I think the use case that makes an http scheme potentially interesting is:

Some application is using these ws: or wss: URIs.  The URIs wind up in 
documents or in other places where they can be discovered, perhaps because 
that is how the application keeps track of or advertises various web 
socket endpoints.  Now some other agent, perhaps a search crawler, comes 
upon the documents and finds the references.  If they are http-scheme 
URIs, then the crawler will know how to dereference them.  Of course, this 
agent will not go through the upgrade protocol, and will attempt an 
ordinary HTTP GET.  If the server (I.e. the same software that would have 
processed the Web socket upgrade) chooses to, it can respond with metadata 
explaining that this is a Websocket resource, perhaps providing 
information about its purpose and correct use, etc.  The means for 
returning that metadata might be along the lines of [1].  That 
discoverability seems to have some value. 

Interestingly, the fact that Websockets uses an HTTP-compatible initial 
handshake makes this achievable in practice, I think.

Ian Hickson wrote (earlier in this thread)
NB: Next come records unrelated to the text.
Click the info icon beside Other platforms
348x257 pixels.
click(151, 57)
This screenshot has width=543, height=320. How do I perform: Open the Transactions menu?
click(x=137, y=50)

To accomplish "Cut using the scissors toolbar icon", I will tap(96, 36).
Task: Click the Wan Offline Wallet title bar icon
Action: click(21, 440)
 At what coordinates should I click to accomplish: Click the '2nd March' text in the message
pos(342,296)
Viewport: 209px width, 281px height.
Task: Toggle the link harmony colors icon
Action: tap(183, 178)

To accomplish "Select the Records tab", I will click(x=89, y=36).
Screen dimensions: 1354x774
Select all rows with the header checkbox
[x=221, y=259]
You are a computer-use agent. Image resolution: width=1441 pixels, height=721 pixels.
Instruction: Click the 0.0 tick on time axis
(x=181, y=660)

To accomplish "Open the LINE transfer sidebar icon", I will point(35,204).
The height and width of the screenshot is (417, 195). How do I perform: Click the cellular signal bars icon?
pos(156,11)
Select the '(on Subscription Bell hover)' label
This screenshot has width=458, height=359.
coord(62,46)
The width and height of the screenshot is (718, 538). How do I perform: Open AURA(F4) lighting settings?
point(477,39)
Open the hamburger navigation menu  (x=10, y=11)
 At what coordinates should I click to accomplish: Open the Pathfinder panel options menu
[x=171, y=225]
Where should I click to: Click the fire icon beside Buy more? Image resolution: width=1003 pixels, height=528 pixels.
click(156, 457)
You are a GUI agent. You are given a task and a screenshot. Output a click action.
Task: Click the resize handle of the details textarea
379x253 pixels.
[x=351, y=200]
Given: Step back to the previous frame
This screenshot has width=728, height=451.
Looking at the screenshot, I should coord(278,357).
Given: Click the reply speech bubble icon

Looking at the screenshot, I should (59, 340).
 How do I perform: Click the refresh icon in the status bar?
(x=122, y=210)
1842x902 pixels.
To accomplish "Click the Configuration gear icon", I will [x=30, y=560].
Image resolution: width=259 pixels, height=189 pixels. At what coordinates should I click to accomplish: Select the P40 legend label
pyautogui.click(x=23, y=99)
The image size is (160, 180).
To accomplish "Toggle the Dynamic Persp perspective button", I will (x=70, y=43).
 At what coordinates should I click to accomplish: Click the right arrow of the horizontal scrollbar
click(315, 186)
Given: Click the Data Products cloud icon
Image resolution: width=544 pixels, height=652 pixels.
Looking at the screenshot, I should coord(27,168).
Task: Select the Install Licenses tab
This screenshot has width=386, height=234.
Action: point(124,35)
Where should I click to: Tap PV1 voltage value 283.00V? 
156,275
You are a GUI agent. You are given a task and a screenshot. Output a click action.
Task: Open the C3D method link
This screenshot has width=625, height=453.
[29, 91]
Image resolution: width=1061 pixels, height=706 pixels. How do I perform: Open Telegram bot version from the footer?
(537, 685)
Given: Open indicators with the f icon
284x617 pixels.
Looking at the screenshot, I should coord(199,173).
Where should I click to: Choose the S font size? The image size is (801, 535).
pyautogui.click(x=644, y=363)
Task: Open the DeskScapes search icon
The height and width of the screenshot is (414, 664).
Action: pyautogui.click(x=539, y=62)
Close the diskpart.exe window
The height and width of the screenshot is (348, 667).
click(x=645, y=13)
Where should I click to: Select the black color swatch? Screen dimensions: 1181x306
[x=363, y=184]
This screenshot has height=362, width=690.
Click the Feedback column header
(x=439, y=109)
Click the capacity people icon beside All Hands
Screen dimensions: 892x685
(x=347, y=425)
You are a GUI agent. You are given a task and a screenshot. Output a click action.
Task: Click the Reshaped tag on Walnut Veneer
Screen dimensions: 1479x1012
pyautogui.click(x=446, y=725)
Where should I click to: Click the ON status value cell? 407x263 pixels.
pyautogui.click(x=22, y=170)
> On Wed, 12 Aug 2009 noah_mendelsohn@us.ibm.com wrote:
> > 
> > So, here's an example.  First, let's make the assumption thatthere is 
> > an HTTP server at port 80 at "http://wss.example/", 
> presumably run by an 
> > organization that supports the use of wss.  Assuming that the normal 
> > path through the Web sockets client apis does not access 
> this, the HTTP 
> > server will be used only by legacy clients.
> > 
> > Where's the value?  Let's assume that a link to a WS resourcewinds up 
> > in a page somewhere for some reason.  It could be a bug report, 
> > whatever. Now a search engine crawler stumbles on the bug 
> report page. 
> > If we use the wss: scheme, then either the crawler has 
> special knowledge 
> > of WS, or nothing much useful happens.  If we use 
> > "http://wss.example/..... then the crawler sends a GET to 
> that.  Choose 
> > your favorite metadata access mechanism (perhaps [1], maybe RDFa, 
> > whatever), and the crawler has the opportunity to discover 
> "ah, this is 
> > a WS resource", or at least to learn some things about it.  To some 
> > extent that's true with either approach (the crawler at least
> knows it's 
> > got a link in a scheme that's not understood with wss:), but the 
> > opportunities for incremental discovery seem to be 
> significantly greater 
> > with HTTP.
> > 
> > As Dave Orchard points out, these issues were debated in great detail 
> > with XRI came up for consideration at Oasis, and I think it's fair to 
> > say that the starting position of those proposing xri was initially at 

> > least as firm as that of advocates of wss.  I think Dave is right that 

> > at least many of those same people came to believe that an http-based 
> > approach was in fact either better, or at least a reasonable 
> compromise. 
> > You might want to check with them.
> 
> Do you believe that the above applies to Web Socket protocol connections 

> more than it does to telnet or SSH connections? If so, why?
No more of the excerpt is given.